Arrange the rows from the line containing "The width and height of the screenshot is (710, 1568)." through the line containing "click(655, 1294)" as a Markdown table with the columns "No." and "Row Line", skipping any blank lines.

──────

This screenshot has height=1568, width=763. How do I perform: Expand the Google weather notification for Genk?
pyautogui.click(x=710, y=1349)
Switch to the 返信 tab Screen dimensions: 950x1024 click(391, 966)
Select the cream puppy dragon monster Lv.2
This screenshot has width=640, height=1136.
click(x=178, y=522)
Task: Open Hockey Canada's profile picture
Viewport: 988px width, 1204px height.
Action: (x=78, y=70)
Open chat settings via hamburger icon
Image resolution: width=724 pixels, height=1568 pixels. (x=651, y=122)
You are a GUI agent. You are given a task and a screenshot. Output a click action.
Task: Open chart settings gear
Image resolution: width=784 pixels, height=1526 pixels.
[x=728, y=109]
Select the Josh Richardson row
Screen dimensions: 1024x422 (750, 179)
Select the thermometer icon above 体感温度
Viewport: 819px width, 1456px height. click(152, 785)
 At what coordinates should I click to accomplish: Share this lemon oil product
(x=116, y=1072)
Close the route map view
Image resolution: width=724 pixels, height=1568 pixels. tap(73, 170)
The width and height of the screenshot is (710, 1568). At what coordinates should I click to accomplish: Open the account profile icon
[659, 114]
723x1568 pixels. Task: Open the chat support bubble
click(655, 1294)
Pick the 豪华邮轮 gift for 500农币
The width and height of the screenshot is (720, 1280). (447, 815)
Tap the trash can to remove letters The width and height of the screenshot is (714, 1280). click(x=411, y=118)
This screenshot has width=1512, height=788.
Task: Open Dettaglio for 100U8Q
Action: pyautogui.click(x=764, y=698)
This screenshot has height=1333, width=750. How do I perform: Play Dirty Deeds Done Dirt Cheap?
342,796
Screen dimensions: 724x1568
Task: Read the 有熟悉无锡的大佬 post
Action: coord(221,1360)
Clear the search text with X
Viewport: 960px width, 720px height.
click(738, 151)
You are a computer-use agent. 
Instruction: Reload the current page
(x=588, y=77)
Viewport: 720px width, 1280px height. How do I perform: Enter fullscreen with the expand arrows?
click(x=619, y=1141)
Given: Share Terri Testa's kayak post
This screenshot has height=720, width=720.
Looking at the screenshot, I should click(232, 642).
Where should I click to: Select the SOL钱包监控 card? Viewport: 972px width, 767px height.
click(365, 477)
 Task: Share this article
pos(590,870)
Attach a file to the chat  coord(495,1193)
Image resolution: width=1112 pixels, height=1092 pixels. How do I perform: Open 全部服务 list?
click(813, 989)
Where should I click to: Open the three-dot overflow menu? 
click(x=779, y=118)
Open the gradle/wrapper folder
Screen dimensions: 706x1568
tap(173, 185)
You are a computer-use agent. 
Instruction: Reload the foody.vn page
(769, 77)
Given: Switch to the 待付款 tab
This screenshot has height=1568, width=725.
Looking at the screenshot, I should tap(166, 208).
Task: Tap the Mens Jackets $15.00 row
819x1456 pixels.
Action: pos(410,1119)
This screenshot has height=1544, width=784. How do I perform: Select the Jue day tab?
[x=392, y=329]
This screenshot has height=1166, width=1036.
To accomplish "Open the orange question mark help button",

──────

Solution:
| No. | Row Line |
|---|---|
| 1 | The width and height of the screenshot is (710, 1568). At what coordinates should I click to accomplish: Open the account profile icon |
| 2 | [659, 114] |
| 3 | 723x1568 pixels. Task: Open the chat support bubble |
| 4 | click(655, 1294) |